Pennsylvania attorney general sues Uber over 2016 data breach

Uber's bad days are far from over. Pennsylvania Attorney General Josh Shapiro sued Uber on Monday for not disclosing a massive data breach for more than a year after it occurred in 2016.

Shapiro's lawsuit alleged that Uber violated Pennsylvania state law by not notifying customers within a "reasonable amount of time," The Hill reported. Shapiro can seek up to $1,000 in fines for every violation.

“Uber violated Pennsylvania law by failing to put our residents on timely notice of this massive data breach,” Shapiro said in a statement, according to The Hill. “Instead of notifying impacted consumers of the breach within a reasonable amount of time, Uber hid the incident for over a year – and actually paid the hackers to delete the data and stay quiet. That’s just outrageous corporate misconduct, and I’m suing to hold them accountable and recover for Pennsylvanians.”

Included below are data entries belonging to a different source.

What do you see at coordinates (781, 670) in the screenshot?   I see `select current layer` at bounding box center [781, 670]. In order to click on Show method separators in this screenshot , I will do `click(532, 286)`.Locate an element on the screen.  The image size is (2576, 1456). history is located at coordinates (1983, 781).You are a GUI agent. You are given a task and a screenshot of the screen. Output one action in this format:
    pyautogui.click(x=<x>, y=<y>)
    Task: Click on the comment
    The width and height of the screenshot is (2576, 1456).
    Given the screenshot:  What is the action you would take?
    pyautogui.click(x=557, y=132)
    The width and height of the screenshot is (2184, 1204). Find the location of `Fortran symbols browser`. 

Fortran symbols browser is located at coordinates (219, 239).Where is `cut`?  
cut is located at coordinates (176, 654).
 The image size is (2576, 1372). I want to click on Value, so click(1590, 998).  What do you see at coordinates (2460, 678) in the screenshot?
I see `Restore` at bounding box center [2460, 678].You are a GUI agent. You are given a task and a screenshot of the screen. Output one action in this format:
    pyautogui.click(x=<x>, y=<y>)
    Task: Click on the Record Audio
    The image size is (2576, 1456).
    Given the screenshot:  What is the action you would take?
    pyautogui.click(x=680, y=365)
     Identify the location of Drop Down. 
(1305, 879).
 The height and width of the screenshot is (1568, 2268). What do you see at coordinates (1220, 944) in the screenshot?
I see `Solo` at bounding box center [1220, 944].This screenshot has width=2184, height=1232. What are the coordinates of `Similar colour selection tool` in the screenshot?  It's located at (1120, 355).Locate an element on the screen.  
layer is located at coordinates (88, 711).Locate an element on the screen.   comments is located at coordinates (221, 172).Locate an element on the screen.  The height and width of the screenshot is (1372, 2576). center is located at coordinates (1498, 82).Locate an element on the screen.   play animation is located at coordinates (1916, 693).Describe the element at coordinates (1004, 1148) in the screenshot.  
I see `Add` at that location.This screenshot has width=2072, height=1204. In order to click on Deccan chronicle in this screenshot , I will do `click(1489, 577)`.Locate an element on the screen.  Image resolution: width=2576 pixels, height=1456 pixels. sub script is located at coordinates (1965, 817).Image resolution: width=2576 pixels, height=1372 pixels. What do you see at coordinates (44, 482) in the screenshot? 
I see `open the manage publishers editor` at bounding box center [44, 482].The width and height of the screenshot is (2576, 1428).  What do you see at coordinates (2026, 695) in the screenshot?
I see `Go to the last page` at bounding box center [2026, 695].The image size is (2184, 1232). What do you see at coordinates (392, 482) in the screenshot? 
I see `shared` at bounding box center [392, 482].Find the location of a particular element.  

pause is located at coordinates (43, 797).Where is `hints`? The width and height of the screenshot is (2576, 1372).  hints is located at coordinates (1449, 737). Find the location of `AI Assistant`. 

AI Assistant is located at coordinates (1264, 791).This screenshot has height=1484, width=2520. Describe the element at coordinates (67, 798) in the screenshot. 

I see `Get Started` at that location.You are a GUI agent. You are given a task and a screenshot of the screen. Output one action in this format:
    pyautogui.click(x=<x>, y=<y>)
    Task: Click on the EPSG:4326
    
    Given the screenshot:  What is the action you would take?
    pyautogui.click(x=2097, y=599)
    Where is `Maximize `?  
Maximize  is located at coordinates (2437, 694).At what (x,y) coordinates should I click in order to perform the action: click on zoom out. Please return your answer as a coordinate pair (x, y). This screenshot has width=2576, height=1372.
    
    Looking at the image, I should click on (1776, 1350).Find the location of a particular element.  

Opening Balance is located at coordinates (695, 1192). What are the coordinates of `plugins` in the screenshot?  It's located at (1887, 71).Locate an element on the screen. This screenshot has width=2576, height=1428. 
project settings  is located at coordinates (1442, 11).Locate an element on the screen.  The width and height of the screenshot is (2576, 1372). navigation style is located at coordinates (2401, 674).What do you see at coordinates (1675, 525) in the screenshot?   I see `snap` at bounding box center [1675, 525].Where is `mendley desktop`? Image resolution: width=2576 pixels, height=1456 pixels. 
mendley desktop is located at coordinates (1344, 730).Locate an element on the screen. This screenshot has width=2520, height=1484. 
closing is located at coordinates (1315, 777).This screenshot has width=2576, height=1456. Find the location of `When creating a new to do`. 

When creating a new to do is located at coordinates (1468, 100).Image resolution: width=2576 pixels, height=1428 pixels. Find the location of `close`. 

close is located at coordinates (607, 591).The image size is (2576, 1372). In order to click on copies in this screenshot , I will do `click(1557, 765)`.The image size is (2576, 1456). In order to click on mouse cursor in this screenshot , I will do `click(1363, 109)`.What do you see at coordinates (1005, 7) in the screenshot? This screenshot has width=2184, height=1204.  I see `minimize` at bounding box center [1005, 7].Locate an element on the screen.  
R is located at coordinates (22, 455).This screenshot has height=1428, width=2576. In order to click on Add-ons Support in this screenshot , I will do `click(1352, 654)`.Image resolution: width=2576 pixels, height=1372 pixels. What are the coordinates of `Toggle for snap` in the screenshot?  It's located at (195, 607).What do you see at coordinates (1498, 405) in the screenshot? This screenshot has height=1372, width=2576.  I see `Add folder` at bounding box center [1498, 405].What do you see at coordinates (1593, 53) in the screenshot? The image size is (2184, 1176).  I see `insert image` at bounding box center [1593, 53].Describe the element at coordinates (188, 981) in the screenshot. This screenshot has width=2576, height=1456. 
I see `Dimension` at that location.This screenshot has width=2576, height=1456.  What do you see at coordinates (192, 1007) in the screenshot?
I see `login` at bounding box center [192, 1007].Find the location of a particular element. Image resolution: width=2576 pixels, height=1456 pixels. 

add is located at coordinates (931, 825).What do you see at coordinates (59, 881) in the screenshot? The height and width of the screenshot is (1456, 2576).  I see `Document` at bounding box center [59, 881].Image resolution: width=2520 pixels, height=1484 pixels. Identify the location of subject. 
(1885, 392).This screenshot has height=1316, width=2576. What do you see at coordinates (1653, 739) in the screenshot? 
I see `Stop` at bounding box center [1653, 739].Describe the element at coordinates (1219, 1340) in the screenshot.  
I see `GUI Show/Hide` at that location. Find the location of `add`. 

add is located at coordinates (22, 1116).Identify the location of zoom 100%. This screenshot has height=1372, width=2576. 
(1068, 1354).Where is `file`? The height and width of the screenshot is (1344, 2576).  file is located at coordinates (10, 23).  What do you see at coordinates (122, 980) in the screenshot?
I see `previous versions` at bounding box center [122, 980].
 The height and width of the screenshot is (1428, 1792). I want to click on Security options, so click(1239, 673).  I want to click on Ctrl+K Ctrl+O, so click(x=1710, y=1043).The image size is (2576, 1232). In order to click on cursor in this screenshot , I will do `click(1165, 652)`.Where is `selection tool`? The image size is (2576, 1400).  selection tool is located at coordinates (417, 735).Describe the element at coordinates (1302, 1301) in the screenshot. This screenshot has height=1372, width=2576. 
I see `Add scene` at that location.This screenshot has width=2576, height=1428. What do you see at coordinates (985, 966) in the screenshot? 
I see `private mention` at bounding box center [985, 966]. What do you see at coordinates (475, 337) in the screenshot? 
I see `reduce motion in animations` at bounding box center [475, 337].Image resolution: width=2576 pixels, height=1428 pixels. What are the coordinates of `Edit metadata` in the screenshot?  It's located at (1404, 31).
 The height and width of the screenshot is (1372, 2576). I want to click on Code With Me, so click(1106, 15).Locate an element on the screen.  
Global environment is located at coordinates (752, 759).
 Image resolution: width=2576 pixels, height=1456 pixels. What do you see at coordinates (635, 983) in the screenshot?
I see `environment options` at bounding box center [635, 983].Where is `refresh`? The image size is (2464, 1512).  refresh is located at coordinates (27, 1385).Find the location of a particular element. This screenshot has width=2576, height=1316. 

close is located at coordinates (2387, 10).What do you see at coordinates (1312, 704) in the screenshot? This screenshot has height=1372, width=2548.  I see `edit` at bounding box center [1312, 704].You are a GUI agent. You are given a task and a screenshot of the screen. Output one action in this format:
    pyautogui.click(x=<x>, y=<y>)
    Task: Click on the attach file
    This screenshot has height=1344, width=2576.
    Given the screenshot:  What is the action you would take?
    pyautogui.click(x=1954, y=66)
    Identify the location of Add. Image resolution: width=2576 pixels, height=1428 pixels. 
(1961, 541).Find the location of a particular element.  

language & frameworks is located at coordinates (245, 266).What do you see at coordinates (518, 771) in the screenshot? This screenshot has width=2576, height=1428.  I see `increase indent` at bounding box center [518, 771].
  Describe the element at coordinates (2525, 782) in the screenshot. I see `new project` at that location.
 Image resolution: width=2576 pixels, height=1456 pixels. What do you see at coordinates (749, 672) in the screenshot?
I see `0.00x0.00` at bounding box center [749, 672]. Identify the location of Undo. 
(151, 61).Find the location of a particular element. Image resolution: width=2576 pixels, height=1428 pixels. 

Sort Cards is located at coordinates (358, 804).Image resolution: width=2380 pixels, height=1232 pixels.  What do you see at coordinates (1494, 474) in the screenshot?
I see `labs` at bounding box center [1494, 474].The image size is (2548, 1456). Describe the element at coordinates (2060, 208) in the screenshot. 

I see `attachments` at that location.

An Uber spokesperson responded: "While we make no excuses for the previous failure to disclose the data breach, Uber's new leadership has taken a series of steps to be accountable and respond responsibly. We investigated the incident, disclosed the circumstances to state and federal regulators, and reached out to state Attorneys General, including Attorney General Shapiro, to express Uber's desire to cooperate fully with any investigations. While we dispute the accuracy of some of the characterizations in the Pennsylvania Attorney General's lawsuit, we will continue to cooperate with them and ask only that we be treated fairly."

Uber had disclosed the hack of 57 million Uber customers and drivers back in November. The data breach leaked the names, email addresses, and phone numbers of about 50 million Uber riders and the personal information of 7 million drivers. It did not include social security numbers or details about the rides, according to Uber's blog post.

At the time of Uber discovering the leak, the company paid the hacker $100,000 to delete the data and to stay quiet. Uber kept the secret under former CEO and cofounder Travis Kalanick. In November, new CEO Dara Khosrowshahi disclosed the occurrence and also fired Uber's Chief Security Officer Joe Sullivan.

“None of this should have happened, and I will not make excuses for it,” Khosrowshahi told Bloomberg in November. “We are changing the way we do business.”

But Shapiro is not letting Uber get away with negligence. According to Shapiro's office, as reported by The Hill, 43 state attorney generals are investigating Uber's 2016 data breach.

Later on Monday, Uber's Chief Legal Officer Tony West released a statement claiming that he had spoken directly with Shapiro last month and was "surprised" by the lawsuit.

"Since starting on this job three months ago, I’ve spoken with various state and federal regulators in connection with the data breach pledging Uber’s cooperation, and I personally reached out to Attorney General Shapiro and his team in the same spirit a few weeks ago. While I was surprised by Pennsylvania’s complaint this morning, I look forward to continuing the dialogue we’ve started as Uber seeks to resolve this matter. We make no excuses for the previous failure to disclose the data breach. While we do not in any way minimize what occurred, it's crucial to note that the information compromised did not include any sensitive consumer information such as credit card numbers or social security numbers, which present a higher risk of harm than driver’s license numbers. I’ve been up front about the fact that Uber expects to be held accountable; our only ask is that Uber be treated fairly and that any penalty reasonably fit the facts," West wrote in an emailed statement.

Updated 3/15/2018, 1:13 p.m. with statement from Uber.

Updated 3/15/2018, 4:06 p.m. with statement from Uber's chief legal officer.